HomeCity NewsFrom Coast to Coast, With Pedal Power

From Coast to Coast, With Pedal Power

Earlier this year, Peter Paek opened Google Maps, pressed the bicycle icon and asked for the app to plot a course between Santa Monica and New York City.
In April, he got on his touring bike and took off.
The 69-year-old La Cañada Flintridge resident was looking for a challenge, you see. So when a couple of potential riding partners backed out, he decided to go anyway, even if it meant he’d leave Santa Monica on April 5 to cycle 3,200 miles solo.
He made it, arriving in New York City on May 13.
“He’s almost 70, and I talked to a lot of people who’ve done it in the past, and they did it in their 20s,” said Paek’s daughter Janet. “It’s pretty nuts, but my dad’s an adventure-seeker like that. It wasn’t too surprising, coming from him.”
Peter Paek — formerly the owner of La Cañada Art and Frame — was an avid hiker and mountaineer before he started cycling; he’d explored mountains in Alaska, including taking on Denali. He started bike riding, he said, in his mid-50s because he was looking for a way he and his wife, Jenny, could exercise together. Kayaking proved too much work, but tandem cycling fit.
He eventually began riding more on his own, and a year ago handled a weeklong San Francisco-to-L.A. excursion without issue. “After that I thought, ‘Maybe I’ll try to go cross-country?’” he said.
Six months of training and he was off, requiring only 40 days to reach the Big Apple, less time than he’d anticipated and less than his daughter had, too. She’d booked a flight intending to rendezvous with him in Ohio, but by that time he’d already arrived in New York.
“So I basically got to Dayton and drove to New York to spend some time in the city with him,” said Janet, who delights at the telling of what her dad wore while he and she hung out in the city. “He only had two outfits with him, so we were walking around Wall Street and he’s wearing his biking shoes and his biking tights. He looked like he should be holding a bike, but he’d already sent it back. But he did not care, and I’m not embarrassed because he’s not embarrassed.”
Paek was, however, happy to be finished with the task.
Pushing a bike burdened with about 90 pounds of gear, he covered about 80 miles a day, a lot of it in the rain, and realized after he departed that most cyclists who go cross-country start their journeys in May, when the weather is warmer and more cooperative.

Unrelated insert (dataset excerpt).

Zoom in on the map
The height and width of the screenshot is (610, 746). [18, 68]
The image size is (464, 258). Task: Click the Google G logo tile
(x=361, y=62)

But instead of slowing him down, those elements motivated him to get through it more quickly, to push harder over sometimes-bumpy roads, pedaling past armadillo roadkill, and, on just a couple of especially inclement occasions, pretending to be hurt so that he could hitch a ride in a passing pickup truck.
He stayed with fellow cycling adventure types who opened their homes on the “Warm Showers” site, and checked into crummy, old hotels so infested with bed bugs he’d pitch his tent on top of their beds. Once, he stopped at and quickly left a seemingly abandoned hostel in Oklahoma, he was so thoroughly creeped out by the place.
On the way to New York, Google took him on a route (which wasn’t always accurate) that wound through Arizona, New Mexico, Texas, Oklahoma, Missouri, Illinois, Indiana, Ohio and Pennsylvania. He stopped as little as possible, he said, “because of the loneliness and the weather… I just kept going.” He told his family he dreamed of driving a car.
Along the way, the former opera singer listened to music, though his playlist consisted, Janet said, of only 12 songs, including Peter, Paul and Mary’s “Puff the Magic Dragon,” and a tune by John Denver and another by Andrea Bocelli.
Janet said she kept tabs on her dad along the way thanks to an app called Glympse, but still she worried, especially when her mom called and asked her to check in on him.
“He was not doing so hot on the road,” said Janet, a La Cañada High School graduate who works as a nurse in San Francisco. “He had a high heart rate and low blood sugar — he’d eaten half a Subway sandwich for an 80-mile ride. Not smart. So I gave him a little bit of a lecture.”
And when they met on the East Coast, she asked her father — “so stubborn and passionate” — whether he might be interested in doing it again with her.
“Oh, no,” he said. “It was so dangerous. But maybe, if there’s a supporting car, maybe I’d do it again. But solo, no, it’s too hard.”
Still, he is proud of himself. When he finished, he said he pumped his fist and thought, “I’ve done it.”